◆ **EXERCISE REQUIREMENTS**
Present the material as a Markdown table with the columns Row and Line. Begin at its first line and go on through the line containing "The width and height of the screenshot is (821, 520).", both included: number each row and omit any blank lines.
*** DATA FOR PROCESSING
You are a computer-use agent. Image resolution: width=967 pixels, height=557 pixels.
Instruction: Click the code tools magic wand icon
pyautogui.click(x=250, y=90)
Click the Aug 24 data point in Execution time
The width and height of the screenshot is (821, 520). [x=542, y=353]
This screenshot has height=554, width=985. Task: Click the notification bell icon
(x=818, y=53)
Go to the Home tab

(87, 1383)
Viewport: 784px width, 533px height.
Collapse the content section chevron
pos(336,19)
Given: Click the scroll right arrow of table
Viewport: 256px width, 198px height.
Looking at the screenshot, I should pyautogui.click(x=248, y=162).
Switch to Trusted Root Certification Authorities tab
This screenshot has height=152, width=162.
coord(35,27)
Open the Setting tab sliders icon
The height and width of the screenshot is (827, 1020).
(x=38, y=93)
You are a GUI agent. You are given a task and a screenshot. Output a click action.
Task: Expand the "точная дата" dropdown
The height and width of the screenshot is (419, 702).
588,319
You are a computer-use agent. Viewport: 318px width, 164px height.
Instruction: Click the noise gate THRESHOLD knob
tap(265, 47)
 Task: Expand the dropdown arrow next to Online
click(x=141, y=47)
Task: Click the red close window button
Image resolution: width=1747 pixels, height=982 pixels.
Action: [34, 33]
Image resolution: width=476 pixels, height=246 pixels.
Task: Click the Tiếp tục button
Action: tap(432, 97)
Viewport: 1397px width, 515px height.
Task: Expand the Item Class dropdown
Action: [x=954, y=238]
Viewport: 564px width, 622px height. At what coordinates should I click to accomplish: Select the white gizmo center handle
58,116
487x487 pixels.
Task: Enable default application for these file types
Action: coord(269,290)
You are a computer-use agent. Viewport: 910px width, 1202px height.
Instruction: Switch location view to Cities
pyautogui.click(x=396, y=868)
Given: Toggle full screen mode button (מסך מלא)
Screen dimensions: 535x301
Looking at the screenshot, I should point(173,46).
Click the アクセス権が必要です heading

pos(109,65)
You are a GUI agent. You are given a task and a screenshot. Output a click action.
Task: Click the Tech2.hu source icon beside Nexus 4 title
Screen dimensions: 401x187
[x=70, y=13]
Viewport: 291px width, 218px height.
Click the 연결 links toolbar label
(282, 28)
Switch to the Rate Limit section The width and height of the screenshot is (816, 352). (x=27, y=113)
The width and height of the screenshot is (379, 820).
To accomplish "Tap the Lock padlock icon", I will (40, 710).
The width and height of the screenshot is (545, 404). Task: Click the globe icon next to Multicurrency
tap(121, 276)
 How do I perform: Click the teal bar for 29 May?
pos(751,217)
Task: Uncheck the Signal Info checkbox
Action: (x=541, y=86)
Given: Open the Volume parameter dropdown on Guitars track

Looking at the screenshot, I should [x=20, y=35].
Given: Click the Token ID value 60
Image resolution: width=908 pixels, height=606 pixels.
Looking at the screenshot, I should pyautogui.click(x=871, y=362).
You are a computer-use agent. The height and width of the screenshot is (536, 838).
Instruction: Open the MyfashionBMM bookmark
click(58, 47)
******
◆ **SOLUTION TO THIS PROBLEM**
| Row | Line |
|---|---|
| 1 | You are a computer-use agent. Image resolution: width=967 pixels, height=557 pixels. |
| 2 | Instruction: Click the code tools magic wand icon |
| 3 | pyautogui.click(x=250, y=90) |
| 4 | Click the Aug 24 data point in Execution time |
| 5 | The width and height of the screenshot is (821, 520). [x=542, y=353] |